May 13, 1999
Norman Lear on Comedy, TV and His Mother
The legendary writer-director-producer was speaking at a program that was part of the Skirball Cultural Center's "Spotlight" series -- which is devoted this season to television. And Lear, who has proved that politics and sitcoms do mix, was recounting his mother's response to the news that her son had made the TV Hall of Fame.
"She said, 'Listen, if that's what they want to do, who am I to say,'" he said, with a laugh. "You learn to live with a little humility if you grow up with a mother like that."
Lear, of course, doesn't have to be humble. He's been called the Philosopher King of American TV and has won four Emmys as the creator of several popular shows, including "Sanford & Son," "Maude" and "Good Times." But mom remained nonplused.
Once, when she was 89, he arranged to fly with her from the East Coast for a visit to his home in California. About 20 minutes into the flight, she asked a stranger to help her apply some eye drops.
Lear, incredulous, asked why she had requested help from a perfect stranger rather than from her own son.
"You have to be patient," she said of the eye drops.
"What do you mean?" Lear demanded, with exasperation.
"Look, some patience," she said, with disgust.
If Lear's mother did not inspire the character of Edith on "All in the Family," his father definitely informed the character of Archie Bunker, the arch-conservative, racist father-in-law to progressive son-in-law "Meathead" (Rob Reiner). Pere Lear was a blue-collar construction laborer who worked with an ethnically diverse crew but remained fearful of non-whites.
"To him, black people were shvartzes," said Lear, founder of the liberal social-action group People for the American Way. "And he used to call me the laziest white kid he'd ever met.
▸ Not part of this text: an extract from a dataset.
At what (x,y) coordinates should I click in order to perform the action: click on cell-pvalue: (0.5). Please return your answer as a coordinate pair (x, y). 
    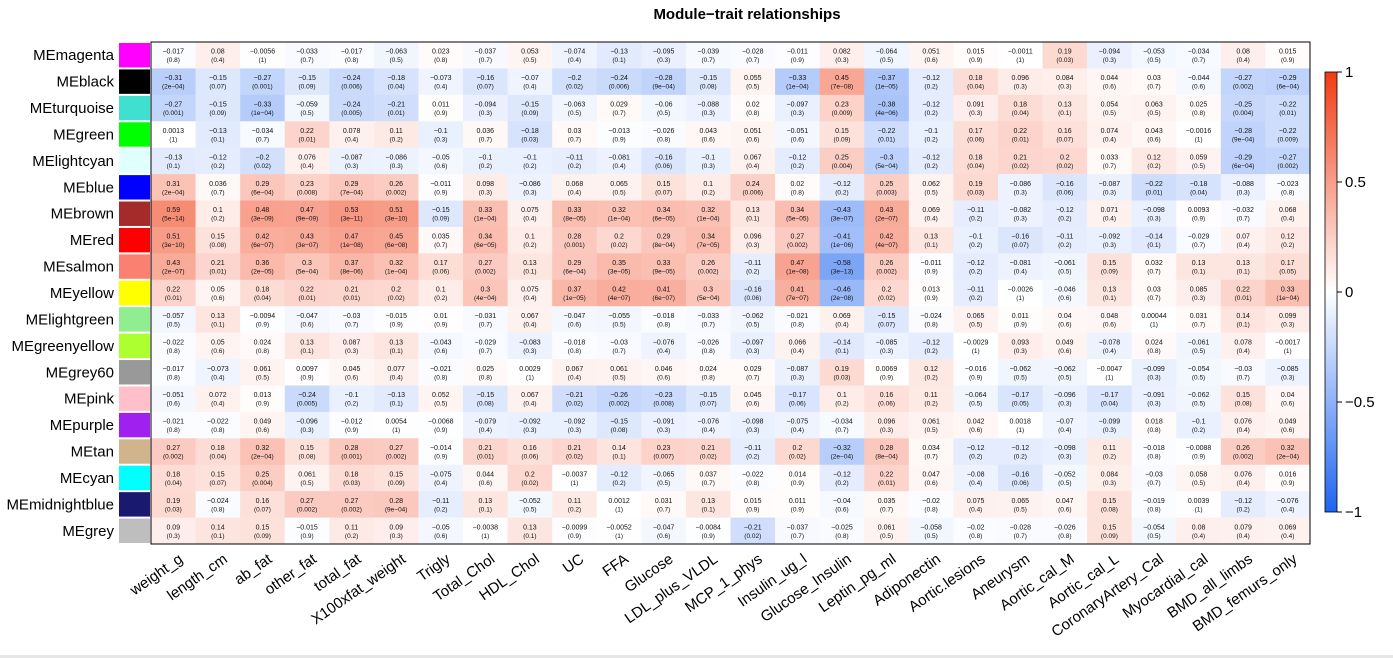
    Looking at the image, I should click on (1154, 114).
I'd shout back, 'How can you put down a whole race of people to call me lazy?'" Lear's father would respond that his son was also the stupidest white kid alive.
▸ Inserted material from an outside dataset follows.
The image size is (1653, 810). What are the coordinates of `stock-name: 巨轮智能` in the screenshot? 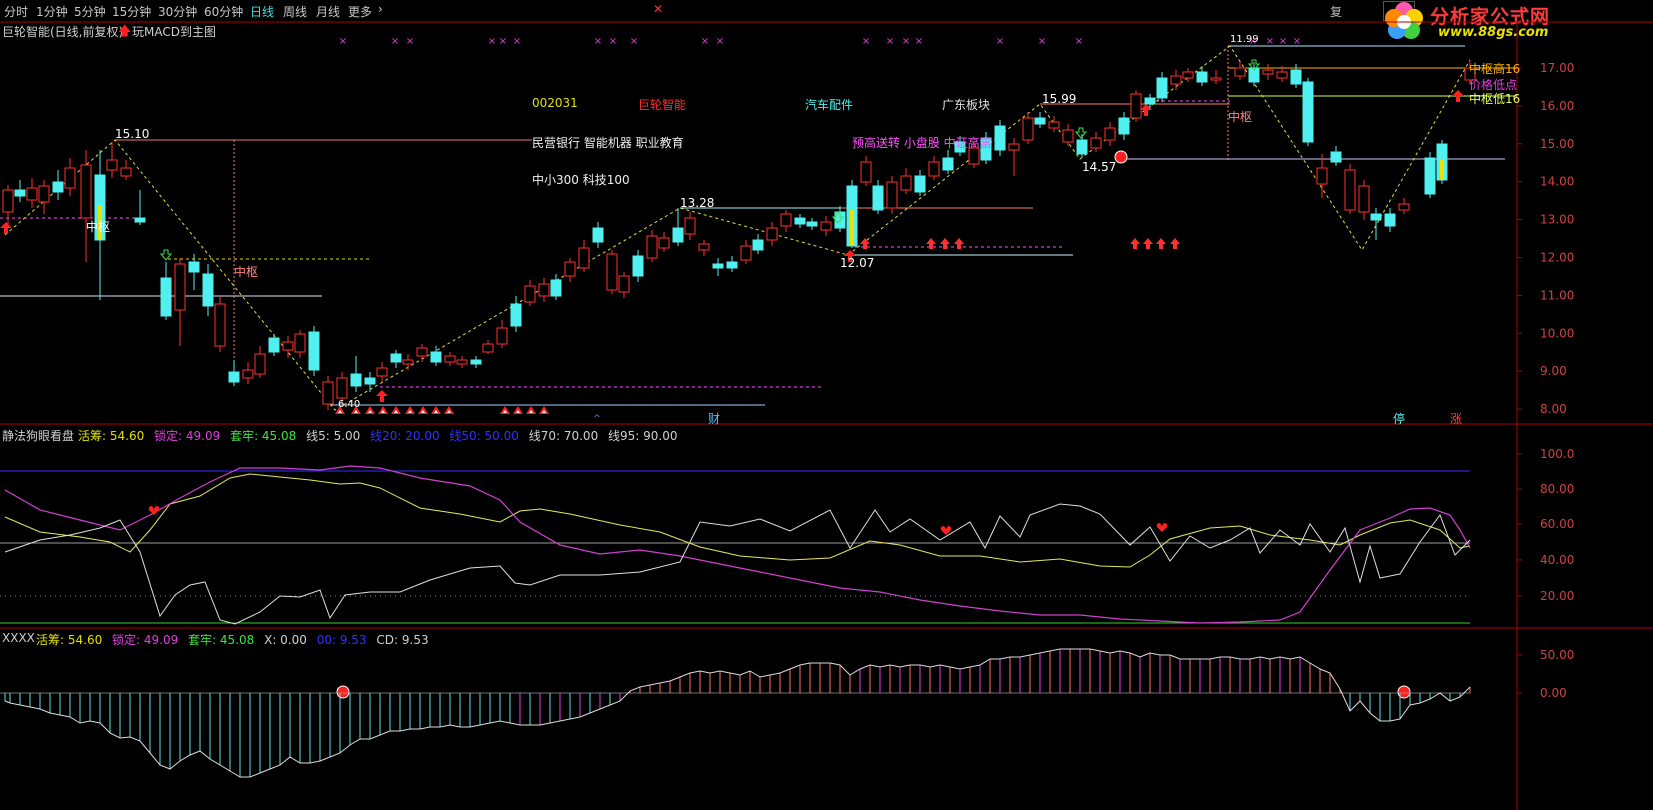 It's located at (662, 105).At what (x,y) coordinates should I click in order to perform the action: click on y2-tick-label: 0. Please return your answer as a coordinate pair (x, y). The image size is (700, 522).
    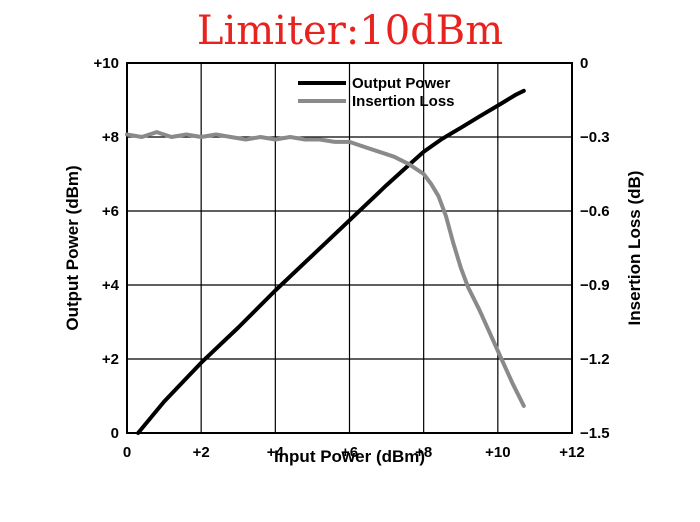
    Looking at the image, I should click on (584, 64).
Lear's big break in comedy occurred decades ago, when he telephoned the office of Danny Thomas' agent and pretended to be a New York Times reporter. He told the secretary that he was on deadline and that he just needed to ask Thomas three questions. Could he have the comedian's home telephone number?
The secretary complied, and Thomas was so impressed with the stunt that he asked Lear and his writing partner to provide material he desperately needed for a Friar's Club gig.
Twenty years later, it took Lear, by then a veteran TV and film writer-producer, three years to get "All in the Family" on the air. The networks were frightened of the controversial sitcom that tackled racism and intolerance. Even when CBS aired the first episode in 1971, "the network had 200 switchboard operators standing by to handle the complaints," Lear said.
In response to a question posed by a reporter at the Skirball, he said that the show's sensibility is Jewish. "Dick van Dyke used to say that all humor is Jewish," Lear said. "I don't know if that was, because he had so many Jewish writers working with him, but what he meant was that if it's a good joke, it's got a Jewish curve to it."